Stored records:

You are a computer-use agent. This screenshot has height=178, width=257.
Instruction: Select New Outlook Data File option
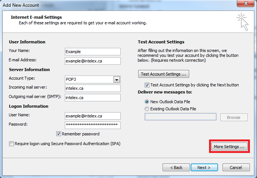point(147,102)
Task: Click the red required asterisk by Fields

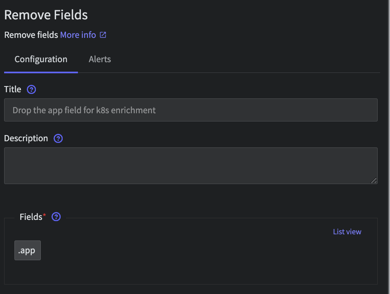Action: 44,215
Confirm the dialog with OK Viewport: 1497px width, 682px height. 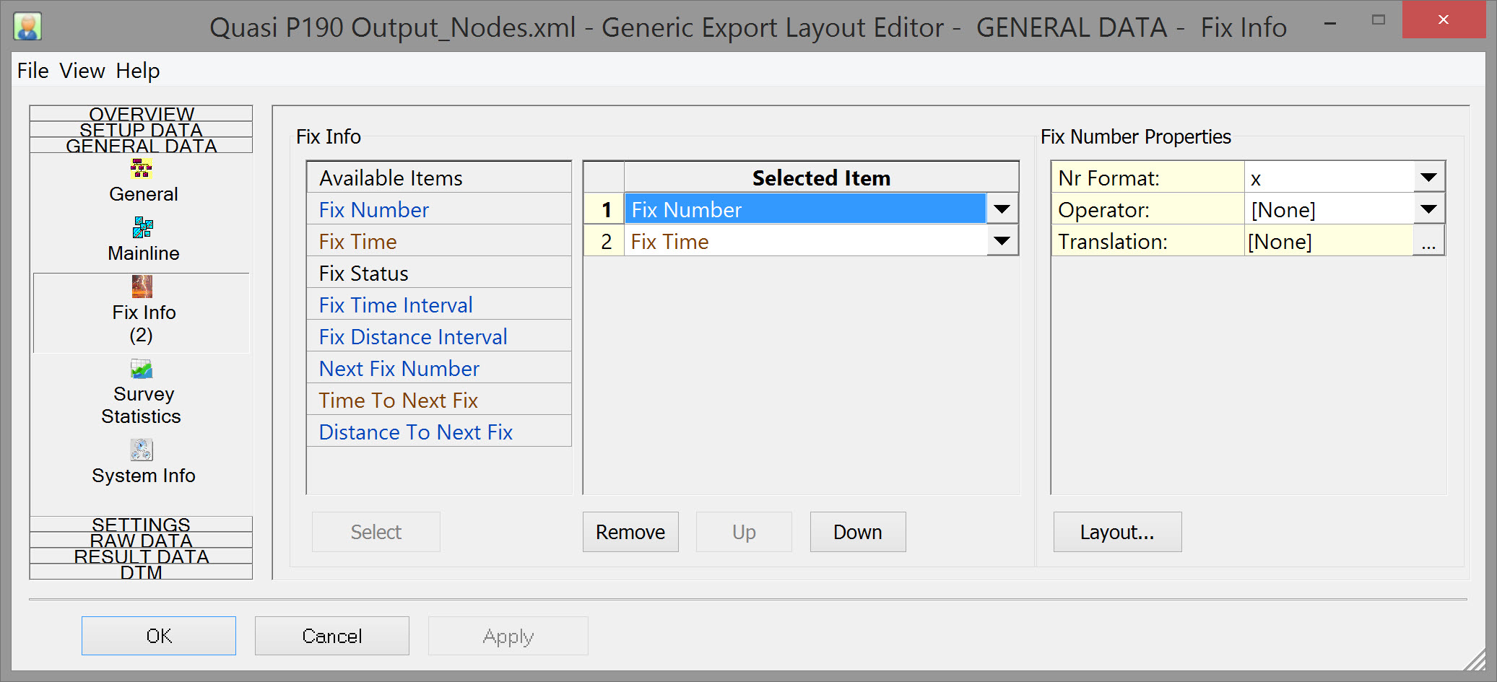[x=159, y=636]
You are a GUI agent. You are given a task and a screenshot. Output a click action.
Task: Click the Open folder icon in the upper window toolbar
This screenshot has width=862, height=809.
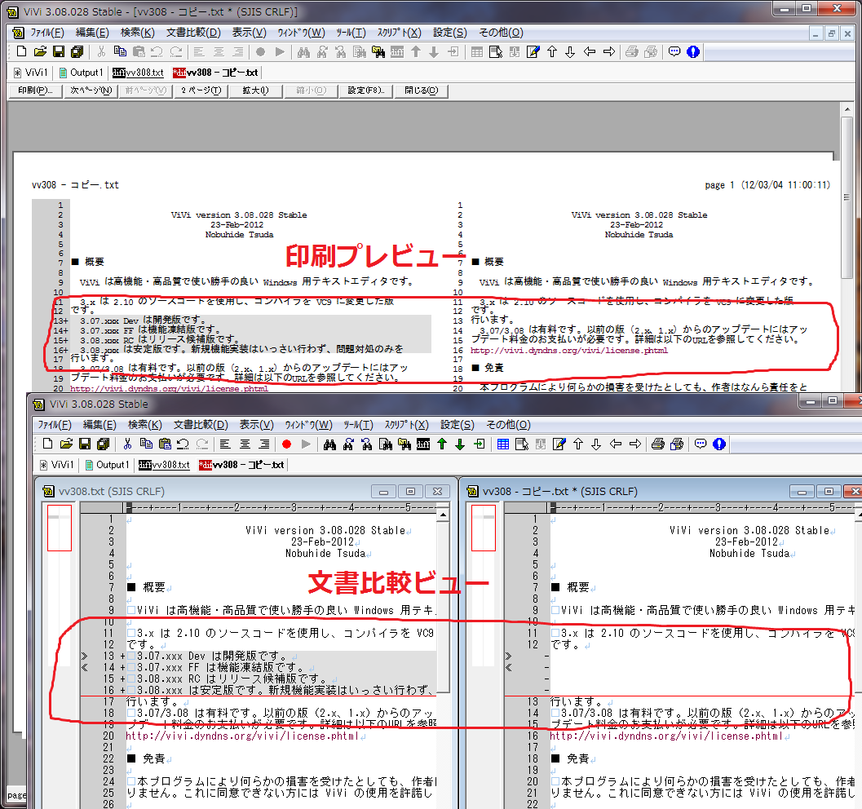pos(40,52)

---

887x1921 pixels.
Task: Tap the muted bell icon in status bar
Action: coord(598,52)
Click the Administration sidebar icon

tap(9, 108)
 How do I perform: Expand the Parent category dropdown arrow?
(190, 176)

Exercise details: Above are the records; report each line in them that includes the word "agent".

Expected answer:
You are a computer-use agent. This screenshot has height=178, width=257.
You are a GUI agent. You are given a task and a screenshot. Output a click action.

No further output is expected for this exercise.